Finally, Abbott argues that Dr. Gardener's opinions concerning the dangerous nature of heavy metals should be excluded and thus cannot support standing. A district court is tasked with the "gatekeeping responsibility" of ensuring that expert testimony "is not only relevant, but reliable." Artis v. Santos, 95 F.4th 518, 525 (7th Cir. 2024) (quoting Daubert v. Merrel Dow Pharms., Inc., 509 U.S. 579, 598 (1993)). The proponent of the testimony must demonstrate to the Court by a preponderance of the evidence that: "(a) the expert's scientific, technical, or other specialized knowledge will be helpful to the jury; (b) the testimony is based on sufficient facts or data; (c) the testimony is the product of reliable principles and methods; and (d) the expert has reliably applied the principles and methods to the facts." Id.; Fed. R. Evid. 702. Once the Court has fulfilled its gatekeeping role, however, it must step aside. The adversarial process is the proper place to debate the weight to be given to expert testimony that is relevant and sufficiently reliable to be admissible.
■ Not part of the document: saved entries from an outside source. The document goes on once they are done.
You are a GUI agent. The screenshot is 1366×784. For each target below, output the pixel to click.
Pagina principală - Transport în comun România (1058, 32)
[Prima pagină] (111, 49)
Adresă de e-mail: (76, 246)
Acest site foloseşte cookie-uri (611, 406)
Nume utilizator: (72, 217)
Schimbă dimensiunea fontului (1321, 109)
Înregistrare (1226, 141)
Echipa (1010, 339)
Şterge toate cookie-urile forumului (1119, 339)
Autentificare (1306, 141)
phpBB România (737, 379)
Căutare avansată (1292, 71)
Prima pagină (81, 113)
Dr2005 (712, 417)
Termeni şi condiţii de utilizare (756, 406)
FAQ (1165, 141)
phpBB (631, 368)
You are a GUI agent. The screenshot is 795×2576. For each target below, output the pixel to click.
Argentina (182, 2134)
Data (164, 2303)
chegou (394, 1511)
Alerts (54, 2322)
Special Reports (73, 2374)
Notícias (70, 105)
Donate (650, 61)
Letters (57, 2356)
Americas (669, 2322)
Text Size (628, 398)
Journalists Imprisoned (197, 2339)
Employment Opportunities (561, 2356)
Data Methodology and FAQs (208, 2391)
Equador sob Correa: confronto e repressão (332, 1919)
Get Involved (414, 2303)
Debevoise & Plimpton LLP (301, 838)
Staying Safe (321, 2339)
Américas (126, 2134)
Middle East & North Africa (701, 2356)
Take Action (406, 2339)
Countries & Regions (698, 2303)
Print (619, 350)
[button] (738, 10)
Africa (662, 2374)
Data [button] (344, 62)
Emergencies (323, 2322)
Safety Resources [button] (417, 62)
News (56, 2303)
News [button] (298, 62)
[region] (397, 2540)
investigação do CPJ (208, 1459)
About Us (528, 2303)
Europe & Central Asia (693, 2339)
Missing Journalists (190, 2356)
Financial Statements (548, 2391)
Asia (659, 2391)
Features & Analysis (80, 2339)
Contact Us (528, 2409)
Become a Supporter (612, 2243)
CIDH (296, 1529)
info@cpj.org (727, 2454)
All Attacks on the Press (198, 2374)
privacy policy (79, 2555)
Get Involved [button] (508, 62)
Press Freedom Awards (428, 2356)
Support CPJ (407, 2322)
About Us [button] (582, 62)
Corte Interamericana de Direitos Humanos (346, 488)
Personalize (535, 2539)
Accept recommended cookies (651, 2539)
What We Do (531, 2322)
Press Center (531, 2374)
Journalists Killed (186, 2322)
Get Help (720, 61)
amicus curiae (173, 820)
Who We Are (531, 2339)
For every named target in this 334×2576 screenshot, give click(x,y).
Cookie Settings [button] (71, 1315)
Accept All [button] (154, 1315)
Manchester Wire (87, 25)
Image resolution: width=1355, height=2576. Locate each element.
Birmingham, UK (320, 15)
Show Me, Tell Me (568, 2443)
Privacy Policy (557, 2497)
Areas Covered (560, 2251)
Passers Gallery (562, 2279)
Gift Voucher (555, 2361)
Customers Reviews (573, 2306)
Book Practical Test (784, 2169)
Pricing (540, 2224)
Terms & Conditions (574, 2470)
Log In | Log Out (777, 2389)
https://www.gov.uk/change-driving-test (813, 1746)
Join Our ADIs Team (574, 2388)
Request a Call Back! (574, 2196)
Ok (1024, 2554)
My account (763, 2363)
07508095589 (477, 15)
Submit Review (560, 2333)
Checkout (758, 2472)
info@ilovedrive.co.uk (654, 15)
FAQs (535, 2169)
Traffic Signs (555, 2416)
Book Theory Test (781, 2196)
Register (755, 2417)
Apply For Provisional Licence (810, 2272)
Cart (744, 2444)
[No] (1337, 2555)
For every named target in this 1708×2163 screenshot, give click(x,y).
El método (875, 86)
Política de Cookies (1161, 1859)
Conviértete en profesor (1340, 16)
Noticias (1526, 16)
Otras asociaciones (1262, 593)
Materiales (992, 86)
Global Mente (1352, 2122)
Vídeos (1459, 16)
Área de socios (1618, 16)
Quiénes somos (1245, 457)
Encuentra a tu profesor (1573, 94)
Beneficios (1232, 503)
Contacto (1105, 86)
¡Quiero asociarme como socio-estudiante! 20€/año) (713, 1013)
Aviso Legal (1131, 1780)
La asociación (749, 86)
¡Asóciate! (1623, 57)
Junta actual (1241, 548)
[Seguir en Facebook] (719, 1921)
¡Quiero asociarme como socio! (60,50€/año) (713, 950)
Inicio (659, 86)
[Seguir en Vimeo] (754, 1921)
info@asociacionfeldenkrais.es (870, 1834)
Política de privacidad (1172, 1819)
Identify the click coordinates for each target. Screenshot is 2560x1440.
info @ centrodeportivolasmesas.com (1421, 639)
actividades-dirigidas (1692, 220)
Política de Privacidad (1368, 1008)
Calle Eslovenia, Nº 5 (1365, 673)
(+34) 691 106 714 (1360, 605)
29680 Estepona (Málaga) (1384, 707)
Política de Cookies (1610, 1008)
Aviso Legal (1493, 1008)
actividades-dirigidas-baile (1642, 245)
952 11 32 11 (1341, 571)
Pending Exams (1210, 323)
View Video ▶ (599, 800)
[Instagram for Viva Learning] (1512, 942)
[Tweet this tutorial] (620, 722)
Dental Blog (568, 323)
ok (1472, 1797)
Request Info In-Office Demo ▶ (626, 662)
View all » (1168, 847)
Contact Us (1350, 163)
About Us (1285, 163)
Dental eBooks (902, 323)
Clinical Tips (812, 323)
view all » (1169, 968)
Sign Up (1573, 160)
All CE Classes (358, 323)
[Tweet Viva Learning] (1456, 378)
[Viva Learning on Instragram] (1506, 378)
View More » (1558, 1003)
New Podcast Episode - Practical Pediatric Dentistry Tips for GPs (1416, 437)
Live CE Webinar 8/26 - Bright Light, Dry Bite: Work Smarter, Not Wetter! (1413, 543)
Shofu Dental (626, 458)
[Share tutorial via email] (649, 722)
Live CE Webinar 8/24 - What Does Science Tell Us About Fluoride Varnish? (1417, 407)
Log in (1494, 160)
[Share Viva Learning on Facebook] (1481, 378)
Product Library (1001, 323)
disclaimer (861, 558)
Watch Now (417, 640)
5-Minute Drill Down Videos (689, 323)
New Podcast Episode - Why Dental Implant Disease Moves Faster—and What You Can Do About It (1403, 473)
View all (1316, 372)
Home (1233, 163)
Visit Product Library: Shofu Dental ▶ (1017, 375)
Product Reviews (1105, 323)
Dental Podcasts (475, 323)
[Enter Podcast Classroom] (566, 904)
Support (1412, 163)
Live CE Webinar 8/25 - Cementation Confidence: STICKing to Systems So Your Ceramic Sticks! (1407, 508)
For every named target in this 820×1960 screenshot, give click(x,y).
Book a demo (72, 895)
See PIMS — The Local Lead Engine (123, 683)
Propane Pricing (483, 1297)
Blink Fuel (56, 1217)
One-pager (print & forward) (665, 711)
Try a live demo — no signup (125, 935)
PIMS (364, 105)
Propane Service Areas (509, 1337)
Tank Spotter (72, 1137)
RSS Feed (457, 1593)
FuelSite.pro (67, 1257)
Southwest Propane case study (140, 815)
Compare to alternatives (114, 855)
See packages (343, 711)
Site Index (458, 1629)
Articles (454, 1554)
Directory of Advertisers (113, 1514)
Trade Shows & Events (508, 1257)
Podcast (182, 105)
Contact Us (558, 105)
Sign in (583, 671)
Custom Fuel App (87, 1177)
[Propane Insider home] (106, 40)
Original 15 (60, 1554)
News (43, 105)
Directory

Artis, 95 F.4th at 527 (quoting
Daubert, 509 U.S. at 596) ("After the [gatekeeping] threshold, 'the familiar tools of vigorous cross-examination, presentation of contrary evidence, and careful instruction on the burden of proof' will do."). Abbott takes issue with Dr. Gardener's "no safe level" theory, in which she effectively concludes that ingesting lead at any dose is harmful. The Court finds Dr. Gardener's testimony sufficiently reliable. Abbott does not challenge Dr. Gardener's qualifications: she has worked as an epidemiologist for roughly 17 years, with "much of [her] work . . . center[ing] around diet and other environmental causes for neurological diseases." Expert Rep. of Hannah E. Gardener ¶¶ 1–3. Her conclusions are also grounded in the "public health messaging that there is no safe level of lead exposure"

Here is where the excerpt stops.